The running joke this week was that we were having…pork.  Noodles and pork.  Yes, we are perverted teenagers.  *snort*  I was going to make something else with the…pork.  But that has been a FAIL so far.  I keep forgetting to get more stout for the sauce.  It’s just not quite there yet and needs more ingredients before I can finish it.

Considering I was a busy beaver this week, it’s not surprising that a few things slipped.  It’s been a long week and is only going to get longer.  S has to work this weekend…again.  I’m not sure when he’ll get time off at this point.  His stupid HR doesn’t seem to find importance on making sure all shifts are filled at his location.  Don’t ask my why.  They’re dumbarses…that’s all I’m gonna say about that.  Because if I continue, it will be 7 pages long.  *sigh*

I am totally addicted to Hell’s Kitchen, Kitchen Nightmares and Master Chef.  S can be blamed for that.  I WAS a Top Chef person, but not so much any more.  I enjoy the abrasiveness of Gordon Ramsey.  It cracks me up when people blow up at him or yell at home.  I just want to say, “Haven’t you seen his show before?  Don’t you know what the deal is???”

Especially Kitchen Nightmares.  I mean, seriously.  If you’re food was a 10, then people would be flocking to your restaurant to eat there.  Because they’re not, that’s hint number 1 that your food IS NOT a ten.  WAKE UP!  I love it when he cooks new food for them and they’re all, “OMG I had no idea food could be so good!”  Um…you don’t eat out at anything besides an Olive Garden or a Chili’s?  Sorry, no offense intended, but those places ARE NOT fine dining.  I can’t imagine Gordon Ramsey sitting down at any of them for a meal.  I think he’d rather starve…

Yeah.  That was harsh.

I love watching Master Chef to see what the mystery box ingredients are and what they’re going to make with them.  We talk about what we would make with the ingredients.  I wish I had access to all the ingredients they have on the show.

If I did, I would TOTALLY do a mystery box challenge of my own.  That’s why I keep entering these challenges and recipe swaps.  It’s good to make something outside of the norm; push my limits so to speak.  Like the Caveman Cuisine one.  I haven’t even considered the Paleo diet, but I entered the challenge to see if I could make something that IS Paleo.  We’ll see what happens.  I have to do some research to see what else I can use to cook with my 4 chosen ingredients.

This Thai Curry Chicken is not one of those dishes, though.  I’ve made red curry shrimp burgers with this paste and just LOVE it, so I figured I’d have to do something with the rest of the paste.  Actually, it lasts and while and I have enough for at least two more meals.

It’s yummy!

Heat a large skillet coated with cooking spray over medium high heat.
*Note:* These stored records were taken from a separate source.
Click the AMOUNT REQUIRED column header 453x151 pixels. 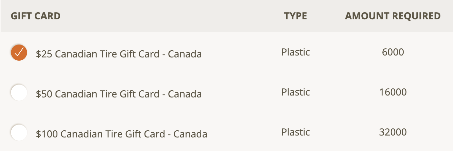tap(393, 16)
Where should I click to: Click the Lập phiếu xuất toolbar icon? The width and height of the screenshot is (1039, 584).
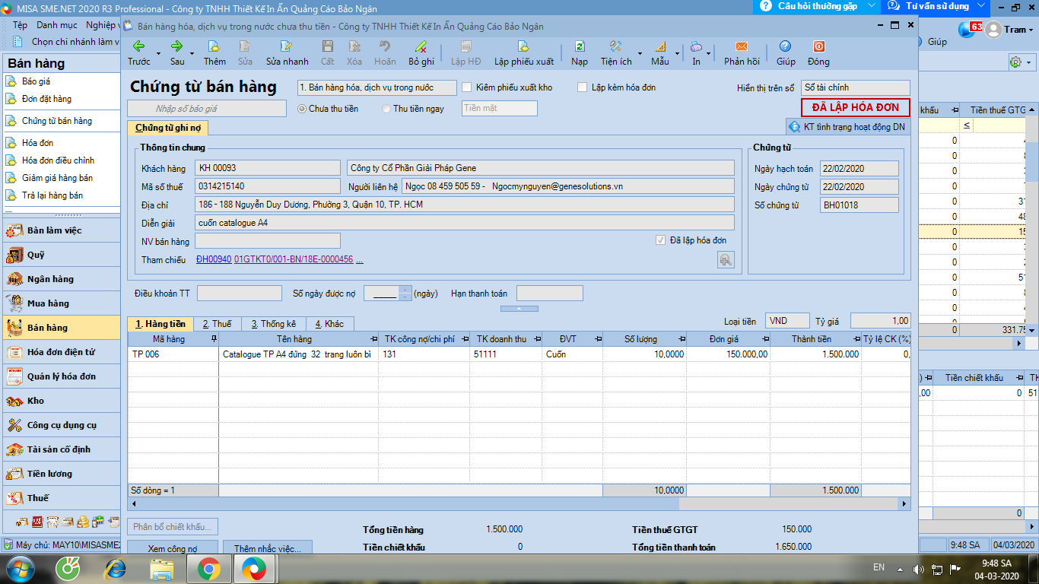click(x=523, y=47)
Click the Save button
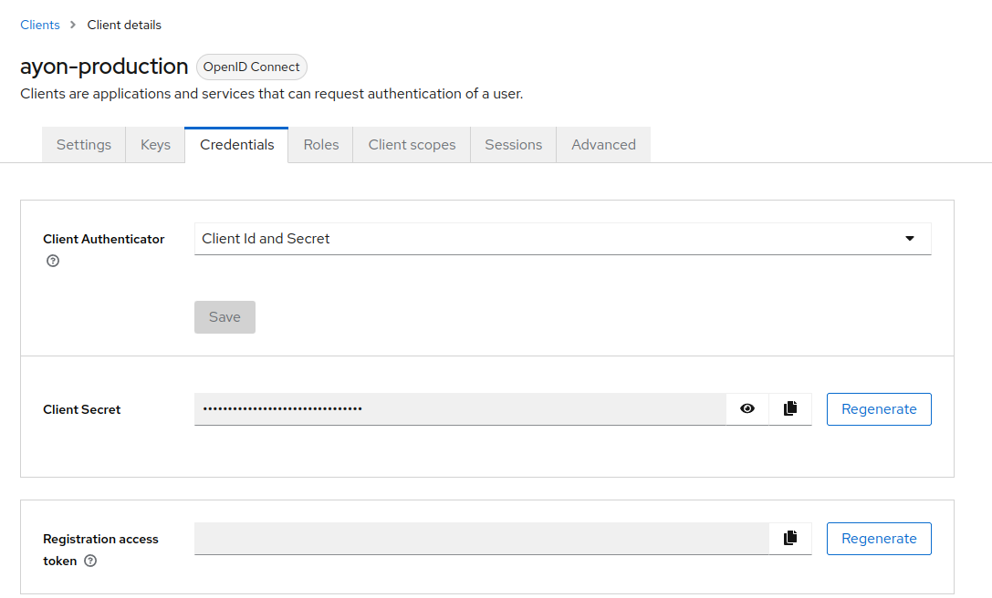Image resolution: width=992 pixels, height=598 pixels. pyautogui.click(x=225, y=317)
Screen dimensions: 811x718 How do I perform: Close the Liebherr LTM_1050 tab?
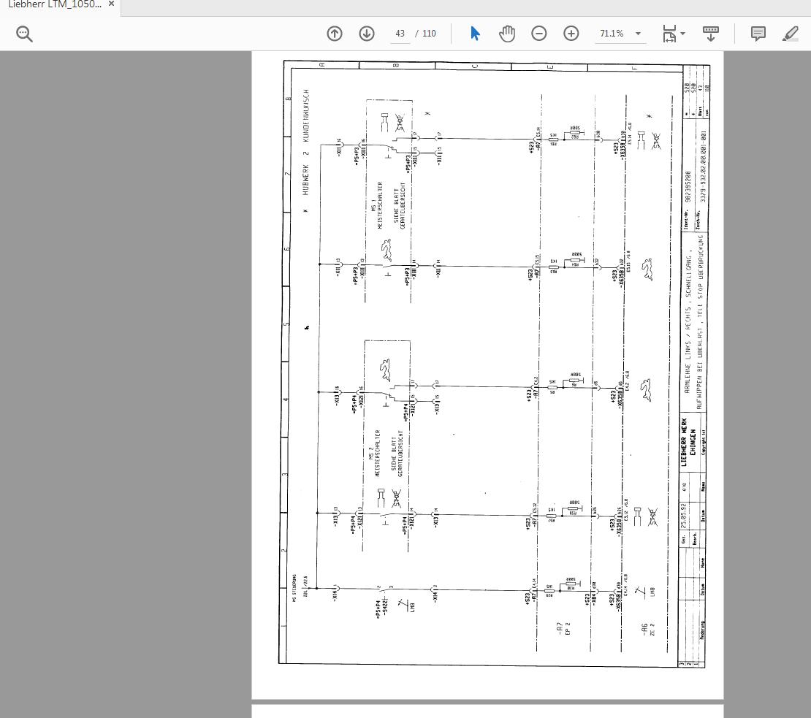(110, 4)
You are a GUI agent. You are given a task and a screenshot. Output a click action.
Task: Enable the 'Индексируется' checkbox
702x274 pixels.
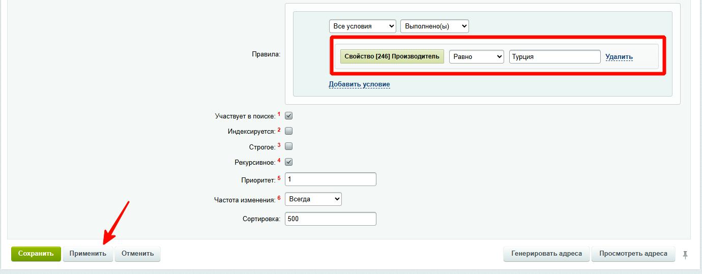coord(289,131)
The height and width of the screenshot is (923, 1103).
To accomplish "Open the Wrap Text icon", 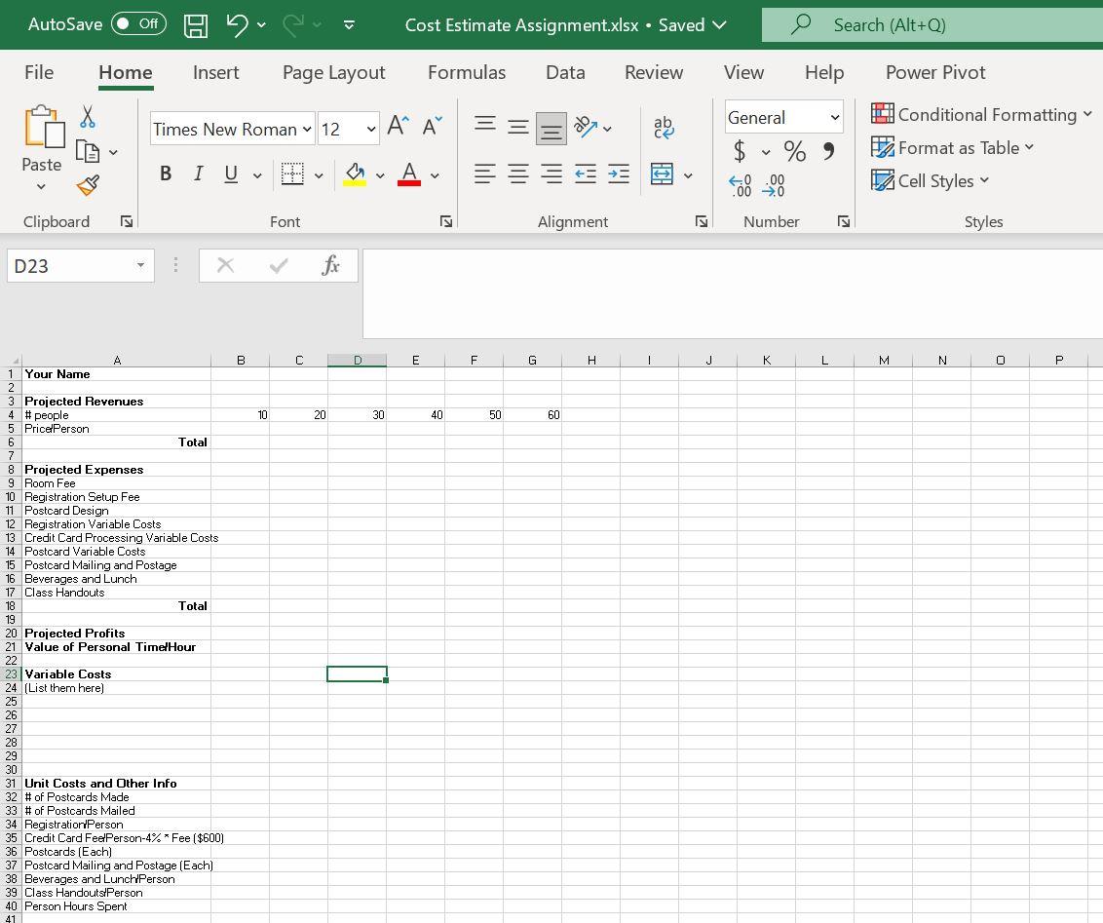I will pyautogui.click(x=664, y=128).

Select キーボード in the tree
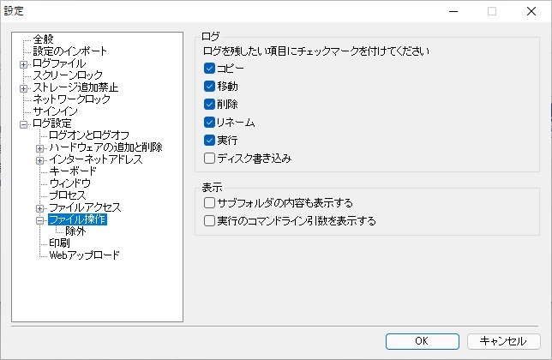click(73, 171)

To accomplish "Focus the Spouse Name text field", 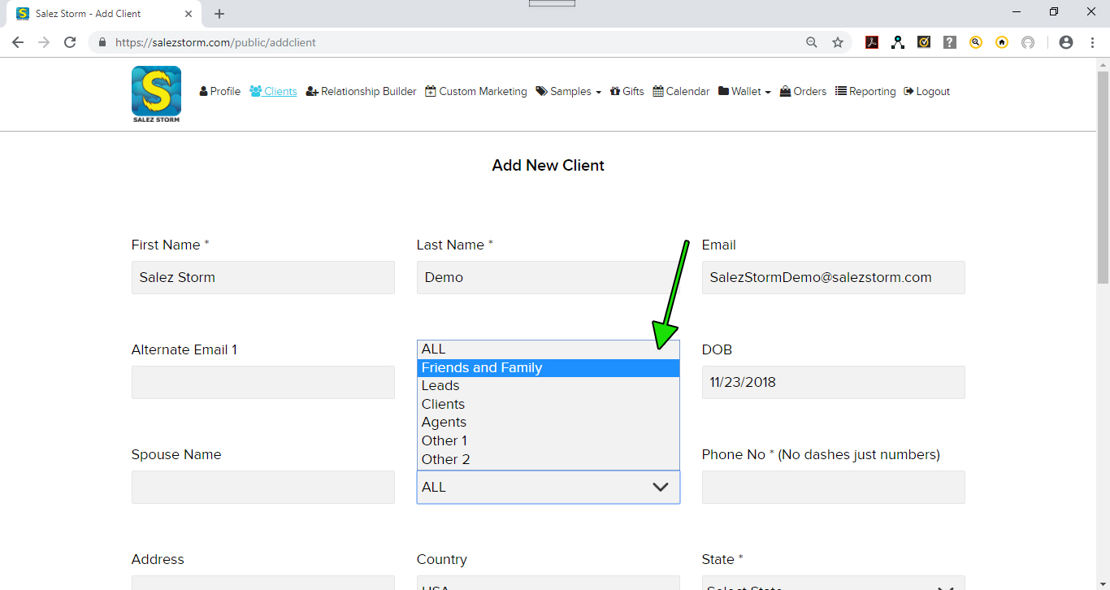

Add chicken and brown.

Combine coconut milk, broth, and curry paste is a small mixing bowl.
Add to chicken and bring to a boil. Simmer for 10 to 15 minutes or until the chicken is cooked through and the sauce has reduced to half. Add water chestnuts and corn and continue to simmer until heated.
Serve over hot, cooked, brown rice.

Since we are on the “increase veggies” kick, I steamed some carrots in the microwave with some Parkay spray and honey.  I love carrots.  They’re yummy!

This Thai Curry Chicken is UBER tasty, easy and quick for a weeknight meal.  The hardest part is waiting for the chicken to cook and the sauce to reduce.  BUT it is WELL worth the wait!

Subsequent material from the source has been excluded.